JSQLParser / JSqlParser

JSqlParser parses an SQL statement and translate it into a hierarchy of Java classes. The generated hierarchy can be navigated using the Visitor Pattern

Home Page:https://github.com/JSQLParser/JSqlParser/wiki

Geek Repo:Geek Repo

Github PK Tool:Github PK Tool

API changes: extend visitor with return values

wumpz opened this issue · comments

If you try to build a CopyVisitor of some kind of object hierarchy, one has to build some kind of Stack structure, to give the actual visitor a hint, where it should write its copied data.

I suggest to extend all visitor methods with a return value:

MyType visitor(MyType param);

The standard implementation should return the actual object inserted.

public interface StatementVisitor {
    Comment visit(Comment comment);
    Commit visit(Commit commit);
    Delete visit(Delete delete);
    Update visit(Update update);

Using this we would be able to create some kind of functional visitor implementation.

There is a thumbs up above, but I am more interested in textual comments :).

commented

I'm having a bit of a hard time sort of visualizing this, so correct me if I wrong.

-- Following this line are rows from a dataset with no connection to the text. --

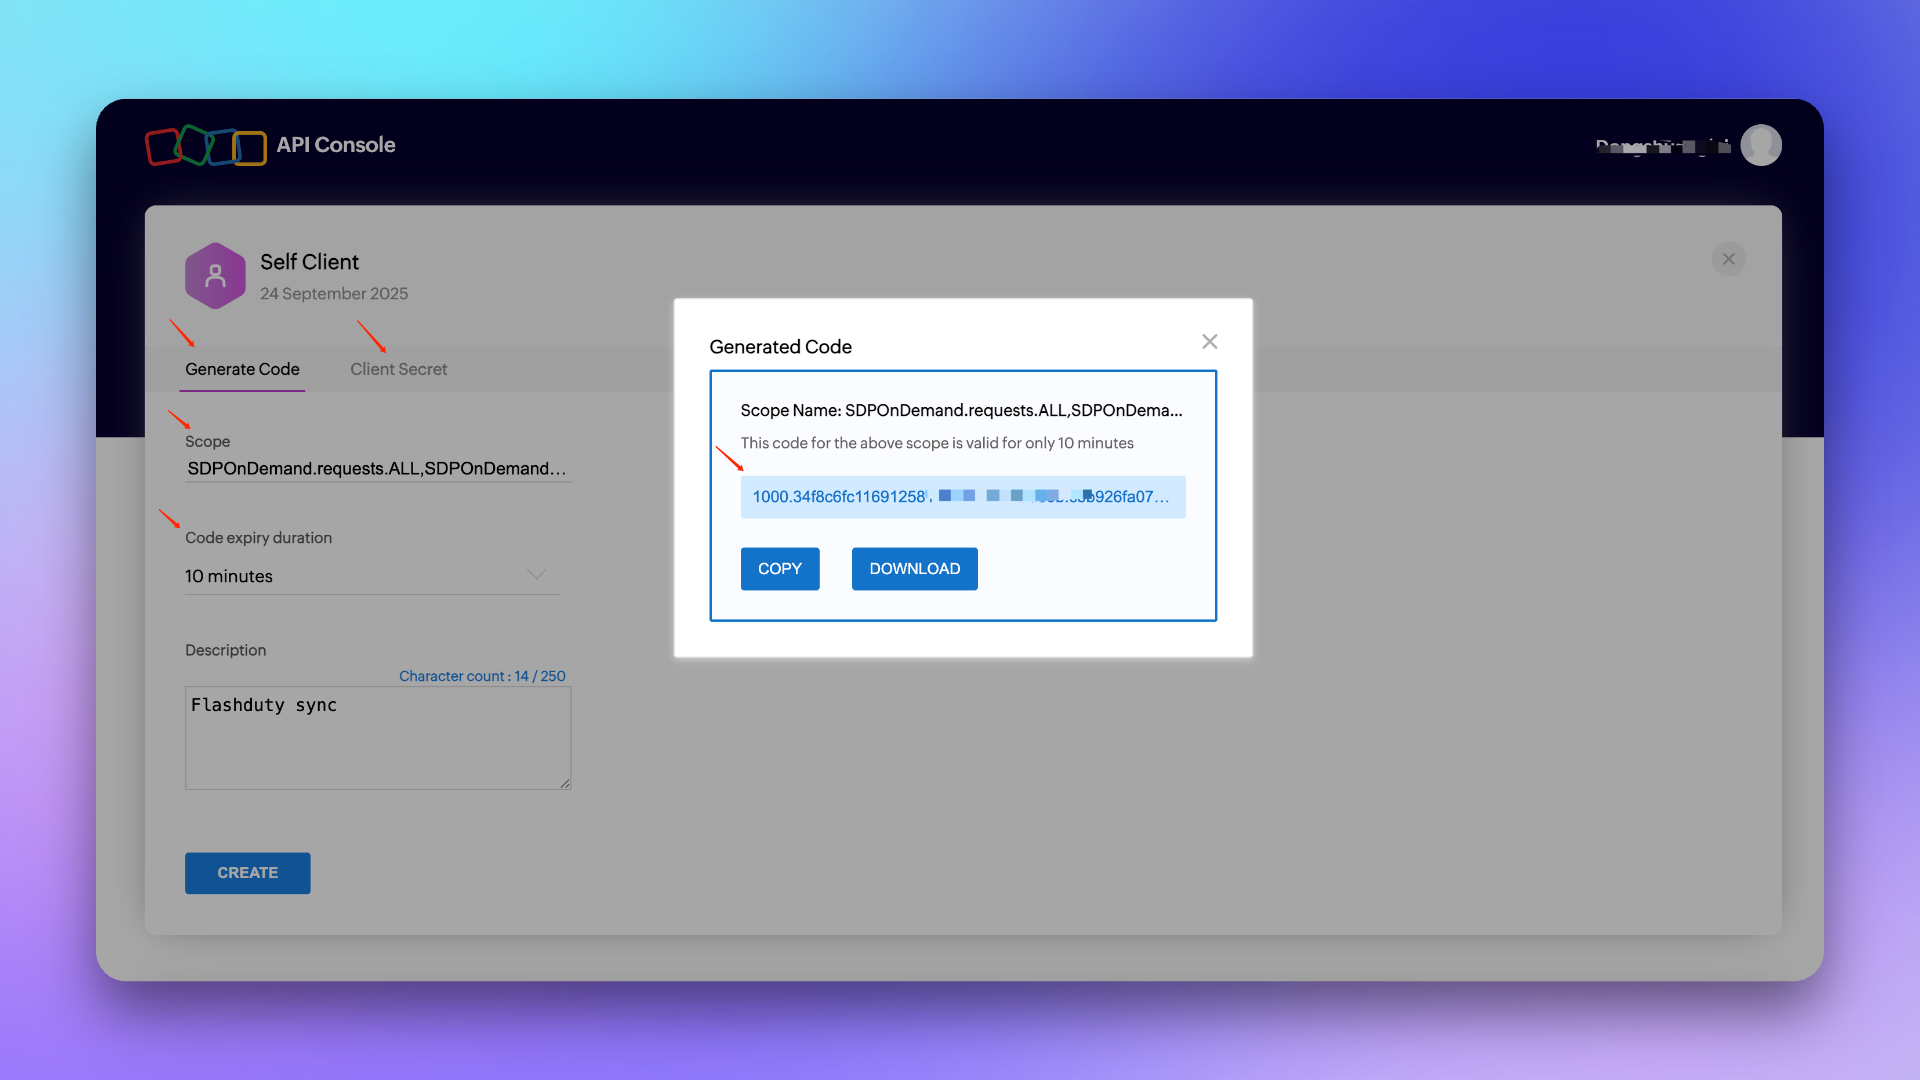Viewport: 1920px width, 1080px height.
Task: Download the generated code
Action: (914, 569)
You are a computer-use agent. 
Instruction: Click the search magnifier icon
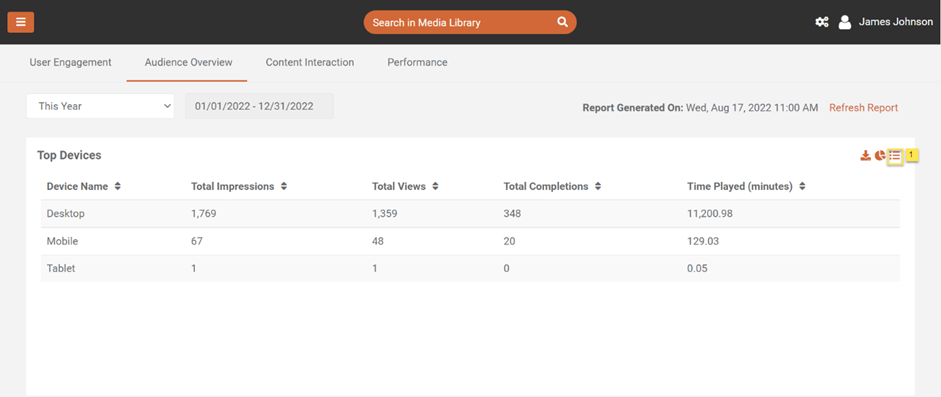(x=562, y=22)
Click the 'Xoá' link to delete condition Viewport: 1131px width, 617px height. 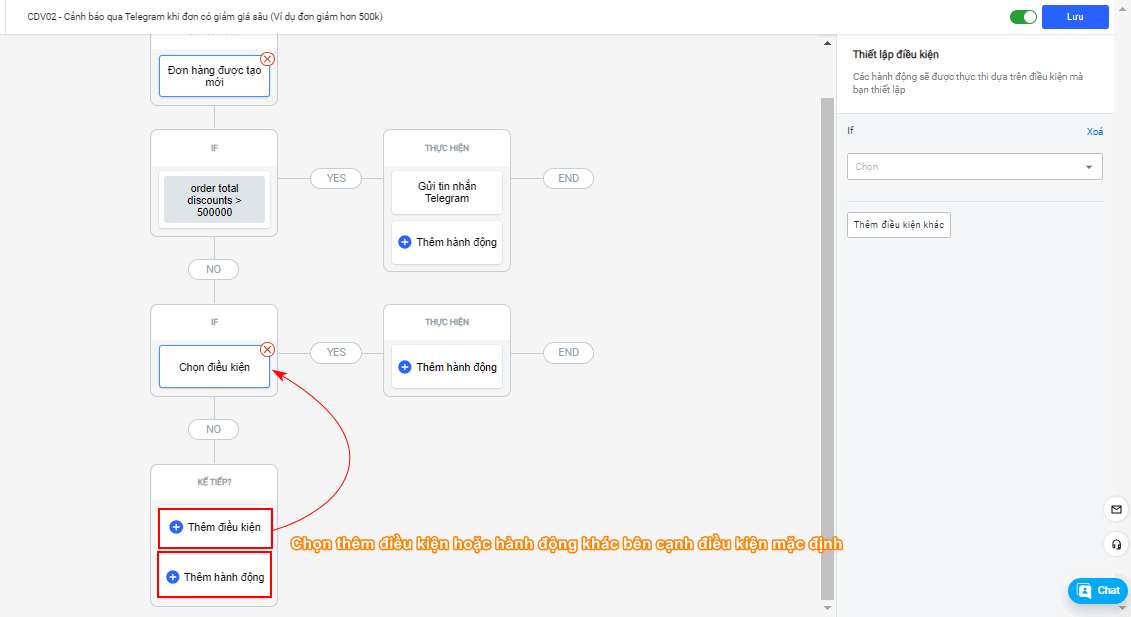[1094, 132]
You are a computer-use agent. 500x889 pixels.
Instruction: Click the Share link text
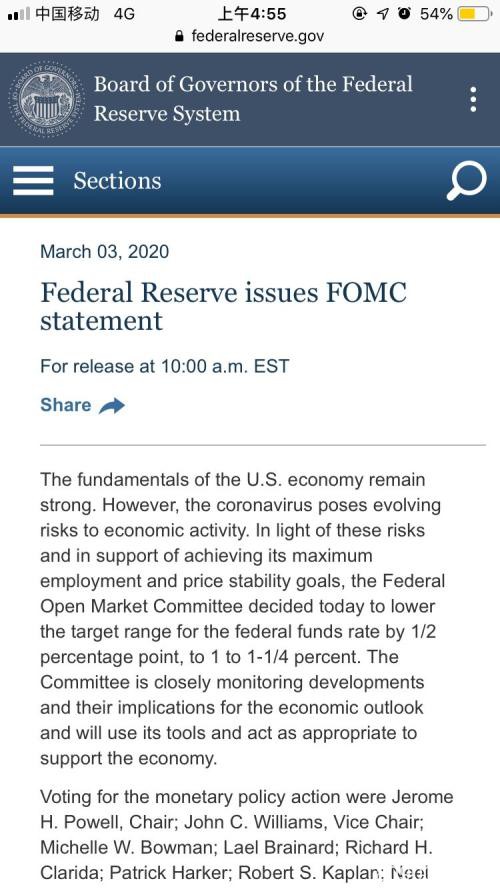[x=66, y=405]
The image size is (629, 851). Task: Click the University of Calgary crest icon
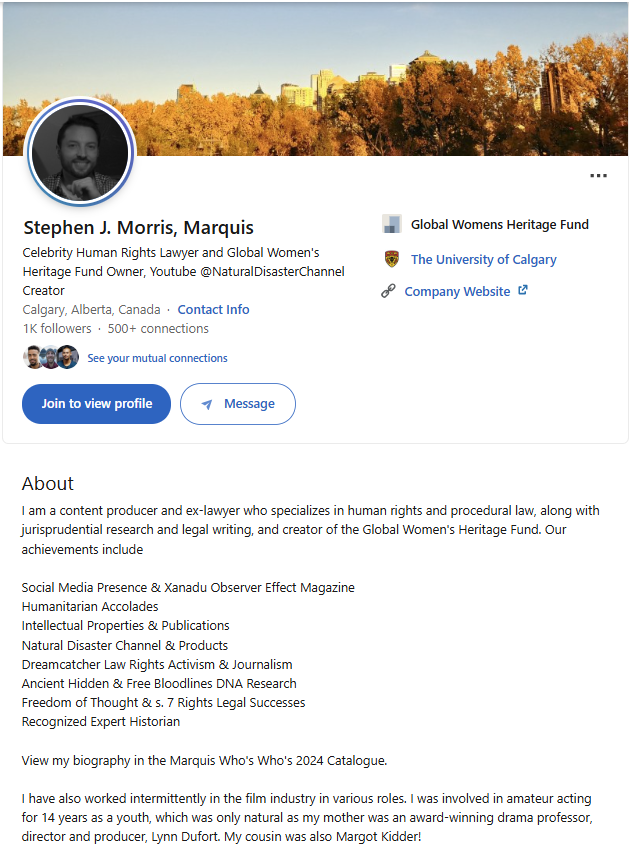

Let's assume we just had a SelectVisitor to copy the Select.

Old Way:

class OldSelect implements SelectVisitor {

private Select copy = new Select();

// super naive and bad just illustrating examples
Select copy(Select original) {

  visit(original);

return copy;
}

  @Override
    public void visit(Select select) {
      copy.setBody(deepClone(select.getSelectBody());

        // potentially the with items would be
      copy.setWithItems(deepClone(select.getWithItems()));
    }
}

With new pattern:

class NewCopySelect implements SelectVisitor {


// super naive and bad just illustrating examples
Select copy(Select original) {
  return visit(original);
}

  @Override
    public Select visit(Select select) {
   // and other copying stuff
     Select copy = new Select();
      copy.setBody(deepClone(select.getSelectBody());

    // potentially the with items would be
    copy.setWithItems(visit(select.getWithItems());
      return copy;
    }
}

Or am I Missing something.

Correct. With this new style the visitors itself return the copy and the caller could immediately put it in the right place. So you don't need to organise your copied items in some sort of stack to find the last generated. Imho a global variable here should be avoided but cannot within the actual implementation.

commented

extend all visitor methods with a return value

Would it be valuable to have CopyStatementVisitor and the current StatementVisitor ? If not, then changing StatementVisitor would be fine, probably just a big warning to all consumers that things no longer return void.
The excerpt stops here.